Saturday, June 6, 2009

Pinging Art #2: Back in Black: It's Not About What's Black and What's White


I've done a couple of different styles of comics, from full colour to sepia-tinted greyscale. But pure black and white is not something that I've really explored or practiced, so it's only been recently that I've really paid it close attention.

I actually did fine-art for my A-Levels, but I try not to talk about it too much lest I be mistaken for a "snotty fine artist". IMHO that fine art attainment is nothing if it doesn't help me improve my comics, and fortunately, something I learnt back then does actually help, even though I didn't figure out how to apply it until recently.

Because I'm lazy, I'm just going to repeat something I said in a discussion over at Bengo's blog about what I discovered about doing art black and white. It's mainly my observation, but:

The bottomline is: doing good black and white requires the artist understand very well the concept of positive and negative space, and how to use it.

So what is this positive and negative space anyway?

The easiest way to describe it is thus:

positive space = important parts of the picture that we want to focus on.
negative space = the parts that are not parts of the important parts.


A lot of people will mistake positive space as "white" and negative space as "black" or vice versa. This is NOT the case and it took me a while to break out of this kind of thinking as well. What I really needed to know is that it changes according to context. Take this example below:



In both cases, the lines and shapes that make up the mouse are the "positive spaces". The background, whether white or black is the negative... the key point is the positive space needs to be in a contrasting colour from the negative space.

So now that we've shattered that particular mental barrier, black and white art suddenly becomes easier to understand, because we know it's not about whether the object we are trying to depict IS black or white. It's about conveying the important information to the reader in the correct contrasting colour.

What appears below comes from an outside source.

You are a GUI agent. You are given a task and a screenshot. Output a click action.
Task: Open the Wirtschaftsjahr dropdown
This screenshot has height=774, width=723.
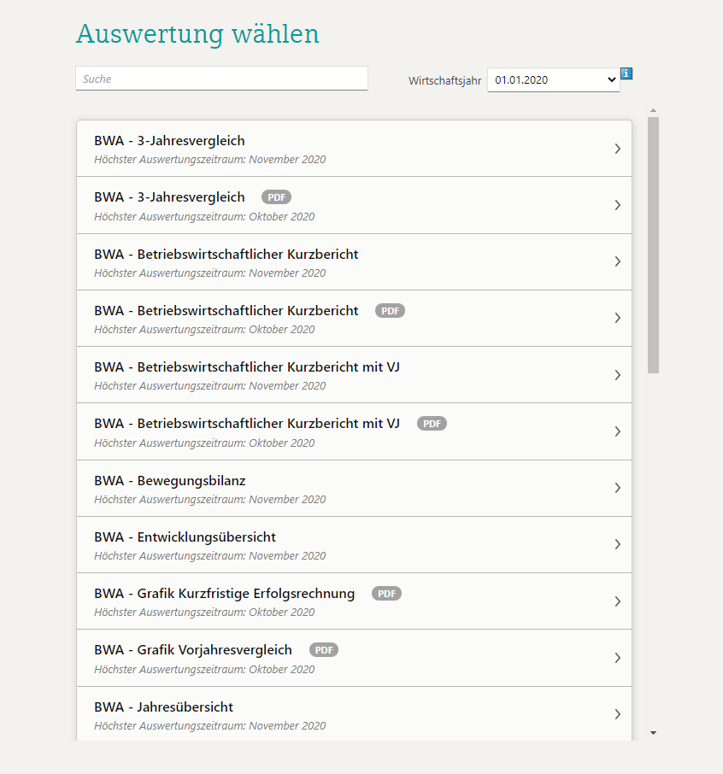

We're used to drawing black on white, so we naturally define our positive space lines and shapes by drawing in black. But if the background is supposed to be black, use white for the lines. It's that simple. Or if you want it put the other way, fill in the negative spaces with black, so that the white left over is the positive.

Sometimes the rules aren't so clear cut. When two objects that are black are drawn next to each other, what does one do? Colour the whole thing black with white lines in-between? Or keep them black? Or for the sake of visibility, we need to defy reality and pick one and turn it white to they they form a contrast?

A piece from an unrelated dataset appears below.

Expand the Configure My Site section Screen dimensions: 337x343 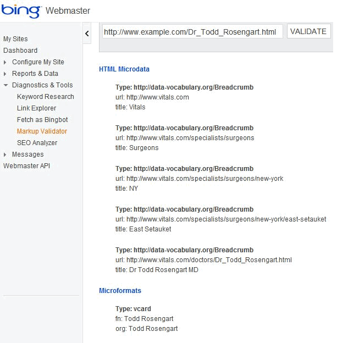5,63
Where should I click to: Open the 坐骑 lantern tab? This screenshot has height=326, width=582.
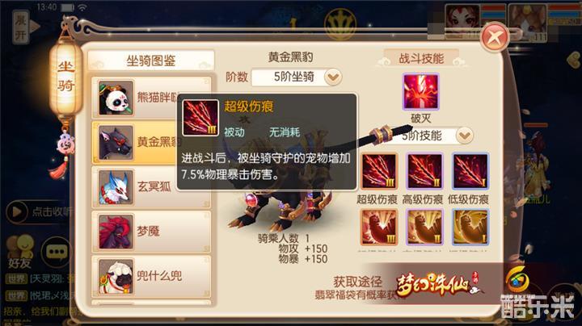65,77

For this there is no set answer. It comes back to what we want to communicate to the reader.

Let's look at this example of a shady-looking guy. For the sake of the setting we want his face shrouded in shadow and he wears dark glasses to boot.



If he's a regular member of the cast, maybe the sunglasses are his identifying feature. To make sure the reader is able to tell it is him, sometimes the artist is obliged to flip the colours to make it clear he has a pair of sunglasses on his eyes.

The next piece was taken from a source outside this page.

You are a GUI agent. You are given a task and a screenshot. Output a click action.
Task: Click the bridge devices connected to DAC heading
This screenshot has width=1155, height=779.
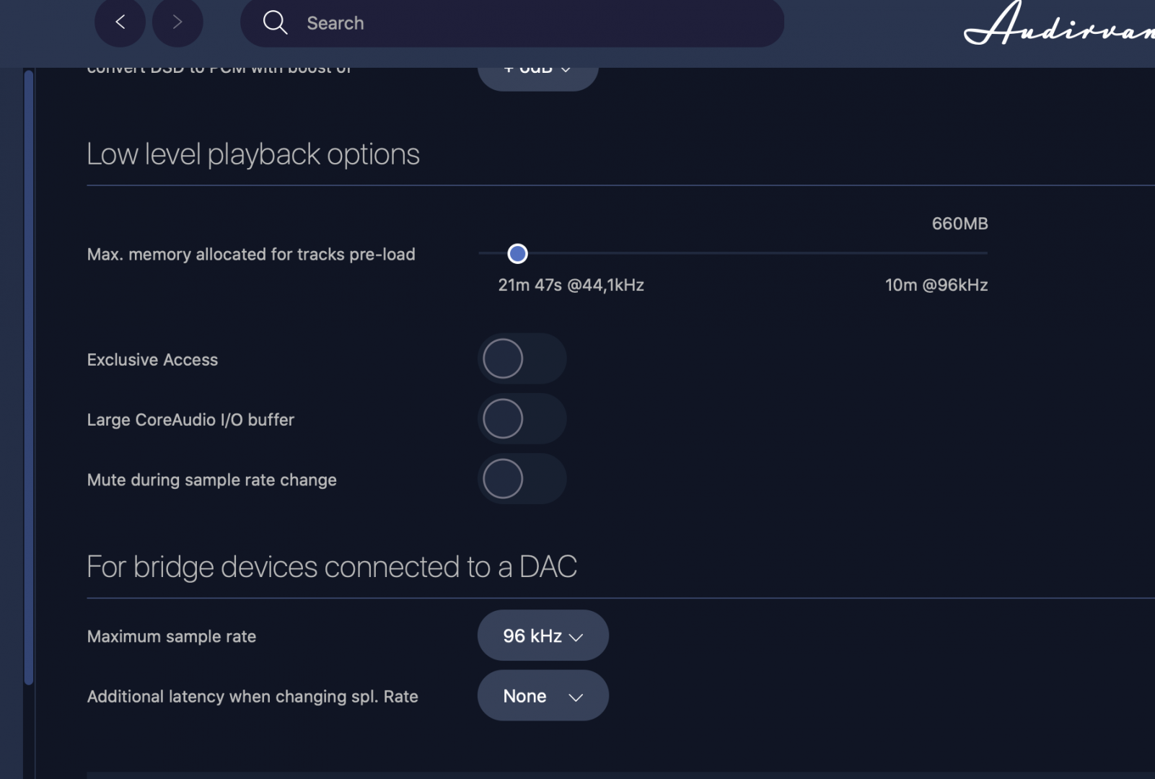pos(331,567)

On the other hand he could be a vital plot point and we don't want his identity to be revealed yet. So in this case we forget about contrast and all that and blend the face (glasses and all) into the shadows.



Like I said, it depends on what you want to convey.

Of course black and white art isn't just that simple, else anyone could just draw something and use and invert the colours to make it look cool. 




There are different techniques such as crosshatching, screentones etc. etc. But they're advanced techniques, not a base principle.

So the few things I learned about black and white art:

1. It's not about picturing black as black and white as white.
2. The choice of whether you want to use black or white depends on what message you are trying to convey.
3. Having both large areas of black and white spaces provides a pleasing visual balance to an image.

Anyway that's what I learned so far. Hope that came in handy, and as usual feedback and additions are always welcome.